Acuity Now a Data, Controls, and Luminaires Business

Acuity is a Data Controls and Luminaires Business
Acuity is a Data Controls and Luminaires Business

Acuity’s Transformation

I listened to the Acuity Brands earnings call twice today. CEO Neil Ashe set the tone at the beginning of the call: “We have transformed the company from principally a luminaires business to a data and controls and luminaires business.” The prepared remarks were steady, but—as usual—the most revealing moments came in the Q&A. That’s when management has to think on their feet, and you hear the company’s true tone.

The takeaway is clear: management is executing, margins are improving, and expectations for fiscal 2026 are realistic. Acuity isn’t counting on a stronger economy, but they are positioning for steady growth regardless.

Transformation

Neil stated, “Our growth algorithm is clear. We will grow in the market, take share, and enter new verticals.”  He went on to say, “We are innovators, disruptors and builders who are creating stakeholder value and compounding shareholder wealth.”

Acuity Brands Lighting (ABL) ended the year about where they expected. The independent sales network performed well, while corporate accounts and direct sales were uneven—a reflection of a few large customers delaying capital spending. Even so, ABL appears to be taking share.

Contractor Select posted a solid fourth quarter. And your humble editor was personally pleased to learn that specifier brands also showed strength. Acuity is investing in the lighting design community and it appears to be paying off, finally!  Cost measures introduced in the third quarter—restructuring and productivity projects—flowed into Q4 and lifted margins.  Neil summed it up: “The performance at ABL continues to be by far the best in the world…”

Cost Discipline and an Unfortunate Word Choice

Management used the third quarter as a reset. They reviewed operating expenses after sales lagged earlier expectations. Productivity projects and targeted headcount reductions followed.  Ashe admitted they “removed a ‘chunk’ of the employees to realize those cost savings.”  I think that is a poor choice of words and he likely regrets it. But moments like this highlight the unscripted nature of live calls—where even seasoned CEOs sometimes say more than they intend, or in this case, choose their words poorly.   EdisonReport reported on those ‘chunks’ earlier this year.  There were some very long-term, key employees who lost their jobs during that RIF.

Pricing, Tariffs, and Margin Priorities

Chief Financial Officer Karen Holcom explained that higher tariffs and pricing actions offset each other in dollar terms, though margin percentage dipped. Pricing adjustments are precise. Some product lines saw increases, others decreases—all designed to protect share while expanding margins over time.

Management made it clear: their bias is toward gaining share, not squeezing every last point of margin.   I thought this was a bold statement and I am not sure if it was said to make investors happy or to scare off competitors.  They mentioned share or gaining share several times in the call.

Stability, Strategy, and Looking Ahead

The macro environment remains flat. Management has waited for stability–and they are still waiting.  Acuity plans their fiscal 2026 on the assumption of “more of the same.”

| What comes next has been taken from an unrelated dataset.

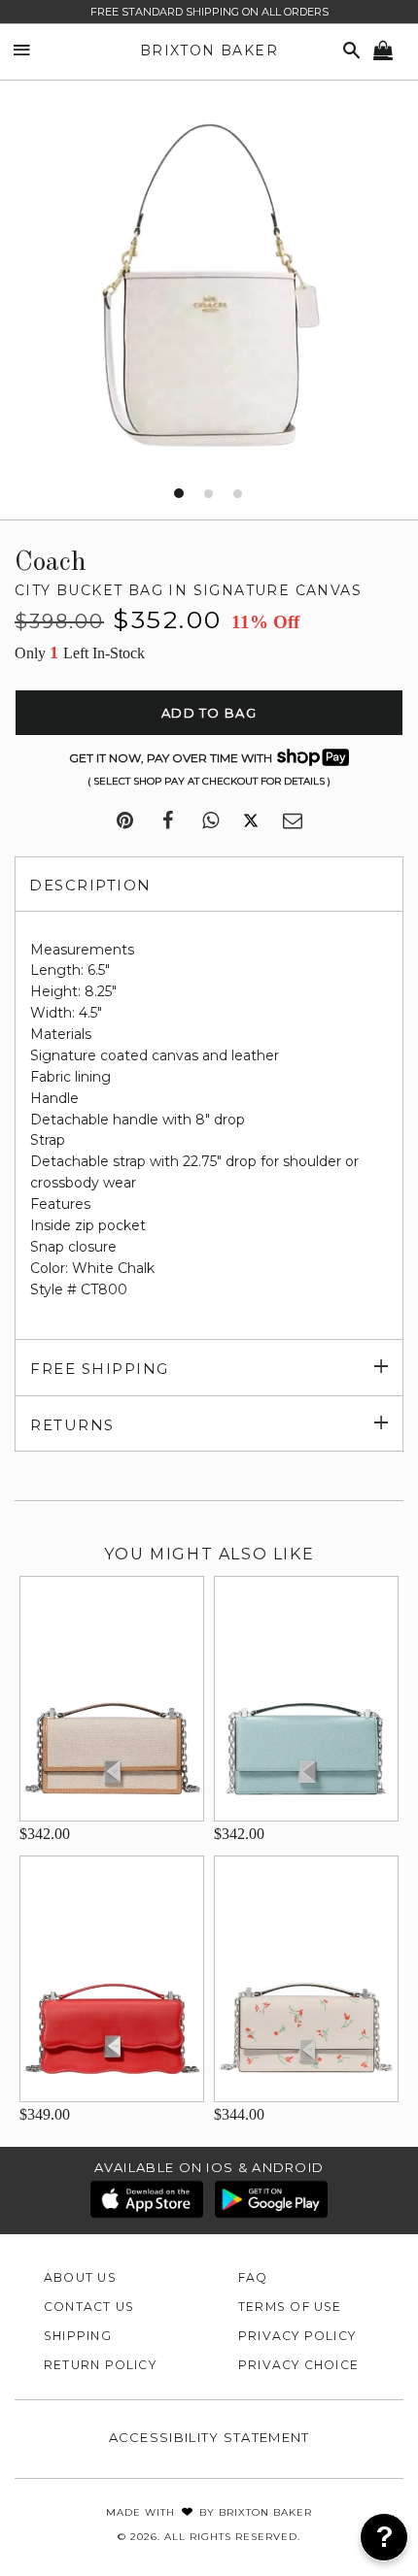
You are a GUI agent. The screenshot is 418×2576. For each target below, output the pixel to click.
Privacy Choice (298, 2365)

Neil closed with optimism: “We believe fiscal 2025 was a strong year for Acuity. We operated effectively in a relatively dynamic environmen.  The performance at ABL continues to be by far the best in the world and and we’re confident in its ongoing continuous improvement.   On the AIS  (Acuity Intelligent Spaces) side we’re really excited about what we’re building here with Atrius, with Distech, and with QSC. With the combination of those three things, we think we’re building an innovative and disruptive business that has the potential to do some pretty exciting things in the future. So with all that taken together…we’re hard at work already on 26.”